Sonsoles Muñoz, nutricionista y atleta: “El secreto de la nutrición está en planificar”

Muñoz recomienda las Picotas del Jerte

Silvia Resa

 

Ha sido dos veces campeona de España Cadete en los mil metros; cuando iba a por el tercero, dos días antes del campeonato empezó a sentirse mal; una mononucleosis infecciosa la apartó un tiempo de la competición y le hizo comprender la importancia que para ella tenía la nutrición, en la que se ha formado, convirtiéndose en profesional de Nutrición Humana y Dietética por la universidad de Valladolid.

De nutrición precisamente habló hace unos días en Madrid, concretamente de las propiedades de la Picota del Jerte y justo en la jornada dedicada a esta denominación de origen.

“A veces el cliente dice que le apetece chocolate al final del día y que por qué otro producto podría sustituirlo” dice Sonsoles Muñoz, en su papel de nutricionista; “mi respuesta es casi siempre la misma: no se trata de que lo cambies por un poco de pavo, pues posiblemente tras el fiambre te comerás el chocolate… se trata de ver qué es lo que haces a lo largo del día que te lleva a esa necesidad de comer chocolate a última hora”.

Roja y crujiente

La Picota del Jerte es denominación de origen para un tipo de cerezas que se cultivan artesanalmente en las montañas de dicha comarca extremeña.

Se caracteriza porque carece de rabito, el cual queda en el árbol mientras se recolecta de forma manual. De textura crujiente, su sabor es más dulce que el de otras cerezas.

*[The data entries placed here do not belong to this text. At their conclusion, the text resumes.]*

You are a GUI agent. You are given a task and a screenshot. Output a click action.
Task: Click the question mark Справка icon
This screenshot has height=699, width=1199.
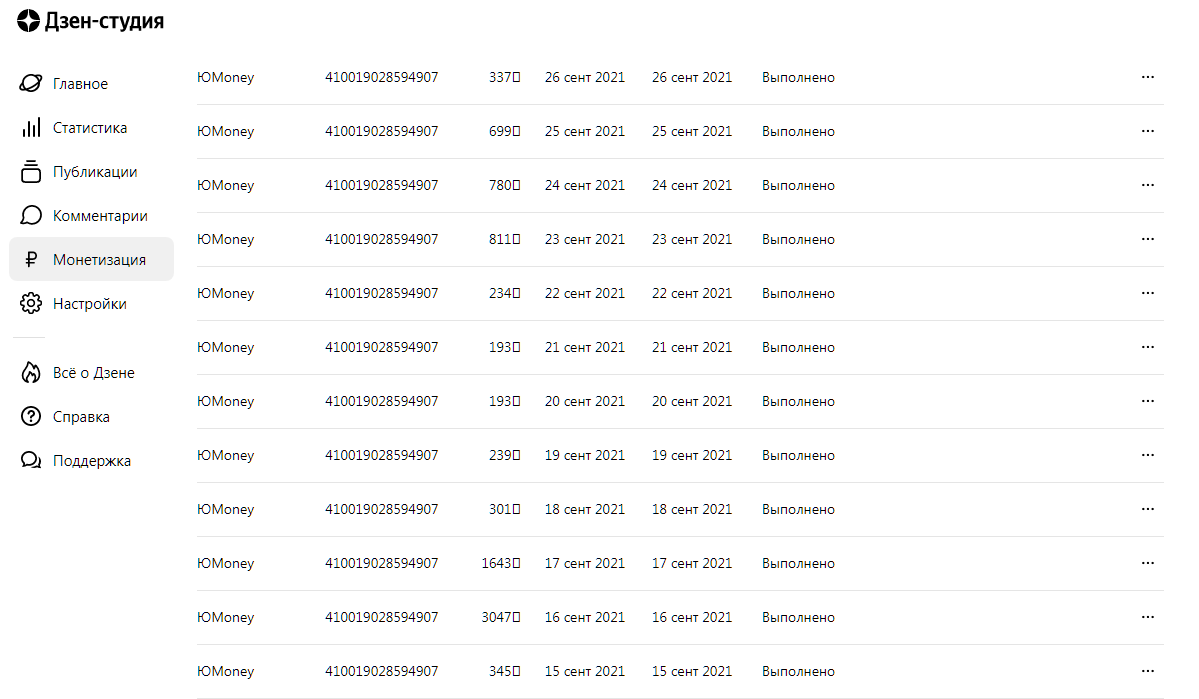click(31, 417)
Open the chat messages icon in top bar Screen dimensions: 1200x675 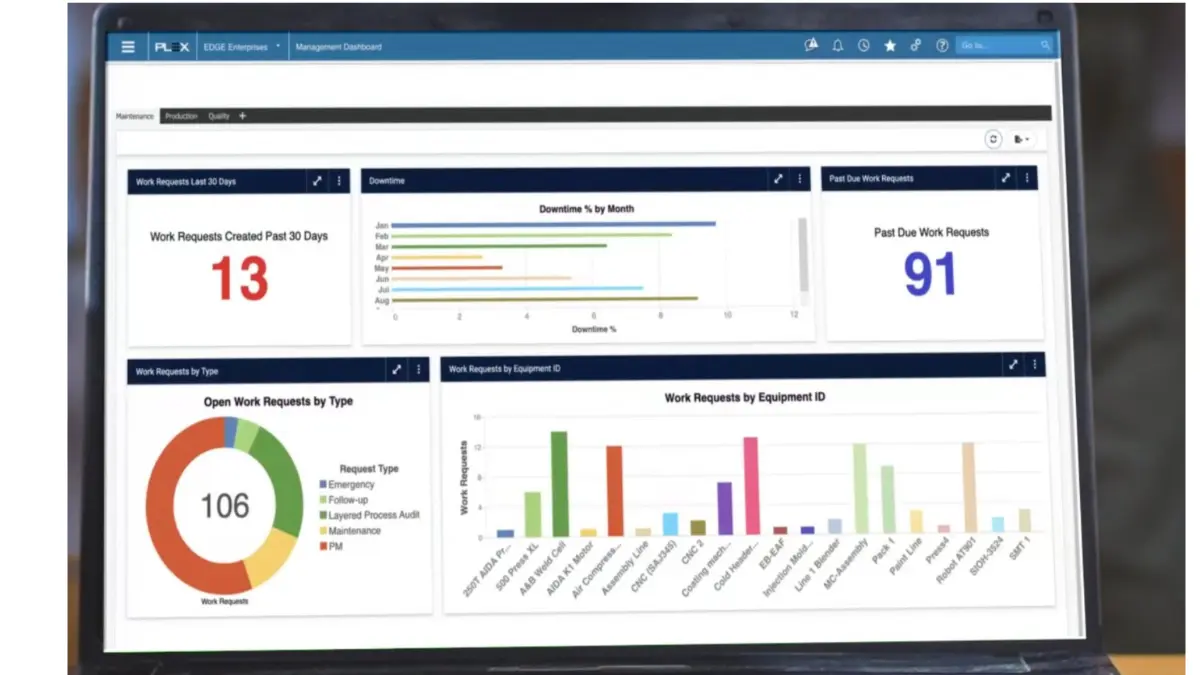coord(810,45)
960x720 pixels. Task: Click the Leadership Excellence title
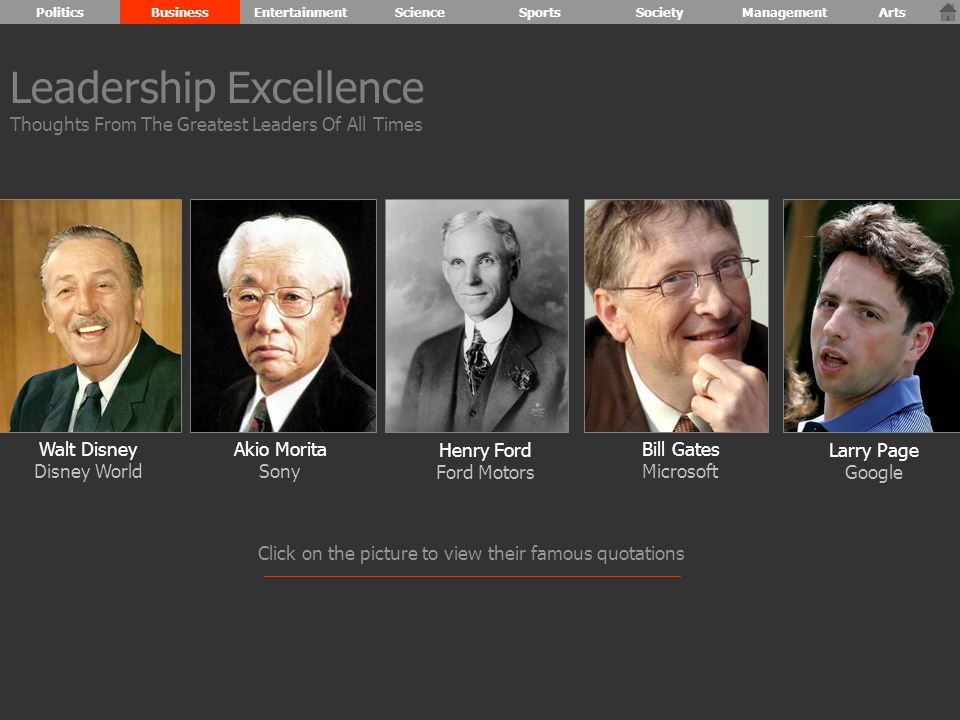[217, 88]

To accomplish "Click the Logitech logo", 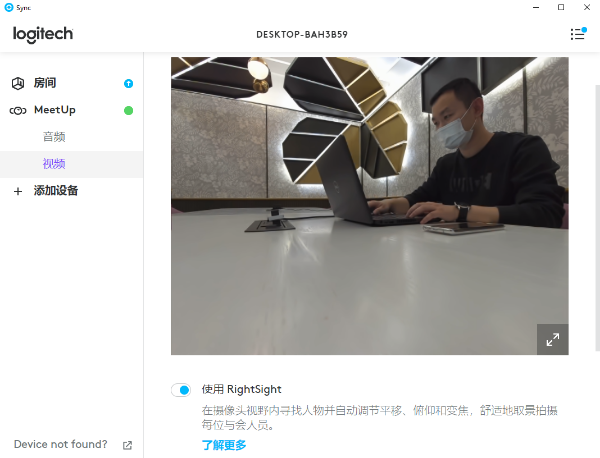I will (43, 34).
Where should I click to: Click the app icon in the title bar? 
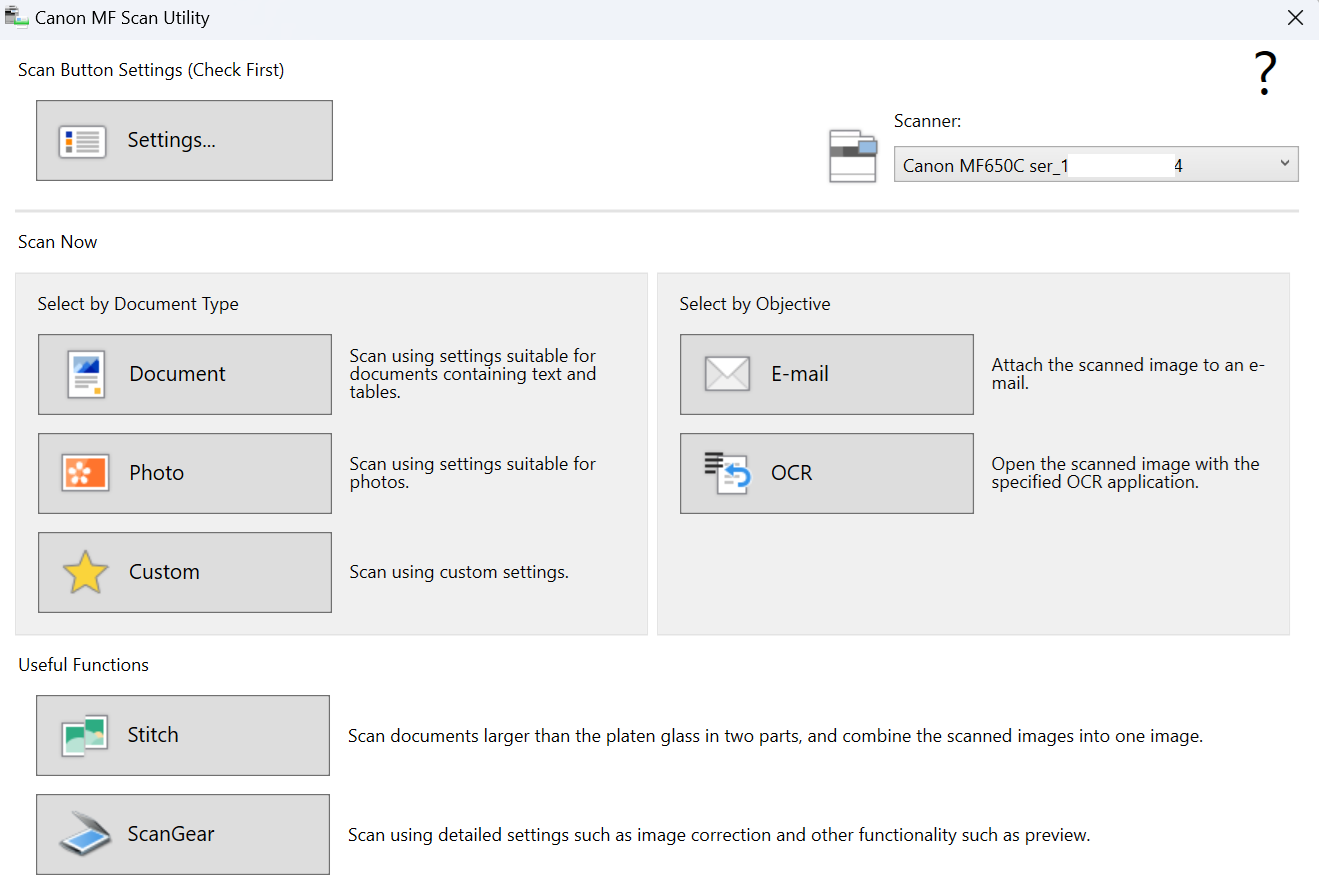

Las variedades amparadas bajo la denominación son Ambrunés, que representa el 30% de la superficie de cultivo del cerezo; la Pico Colorado, con un peso del 10% en el total de producción. Es una de las variedades más antiguas y la última que se recoge en cada campaña.

Navalinda, Pico Limón Negro y Pico Negro completan las cinco variedades de la denominación para esta fruta.

Cuya ingesta recomienda Sonsoles porque “contienen antioxidantes, vitaminas A y C, hierro, calcio, fósforo, zinc, cobre, magnesio y potasio”.

Los antioxidantes de estas frutas permiten combatir los llamados radicales libres “que producen envejecimiento con signos que van desde una mayor profusión de arrugas hasta, en los casos extremos, el desarrollo de algunos tipos de cáncer”, dice Sonsoles.

Foto de familia Día de la Picota del Jerte.

Por su parte, el alto contenido en potasio provoca la reducción de la tensión arterial, ya que “favorece la expulsión de la sal y permite la correcta hidratación de las células, interviene en las contracciones musculares y forma parte de los huesos”, dice la atleta; “las picotas son ricas en fibra, nutriente esencial por su efecto limpiador” y explica: “en las vellosidades del intestino delgado tiene lugar la absorción de los nutrientes; sin embargo, debido al uso de pesticidas en los cultivos y la ingesta de alimentos poco beneficiosos produce una capa de suciedad en tales vellosidades, impidiendo la correcta absorción”.

Sonsoles cita a Tony Hunter, quien obtuvo el premio Príncipe de Asturias por sus investigaciones relacionadas con el cáncer de colon: “decía que con descuido y abuso el colon se convierte en un pozo negro de toxinas que se derraman por el cuerpo”.

Tartar de Picota del Jerte.

Para la nutricionista “la fibra tiene un papel relevante, ya que reduce el índice de absorción de colesterol, al envolver las moléculas del mismo, además de contribuir a una mayor sensación de saciedad”.

Pero hay más: “picotas y cerezas tienen el menor índice glucémico de todas las frutas, esto es, que se da menos absorción del azúcar en forma de glucosa”, dice Sonsoles.

La atleta se muestra firme en la relación que establecemos con la comida: “para ganar un kilo de peso es necesario ingerir 7.000 calorías; por ello cuando alguien se plantea reducir su peso lo primero es marcarse un objetivo”.

“En este sentido, el secreto de la alimentación no empieza en la boca, sino en la planificación”, añade Sonsoles Muñoz.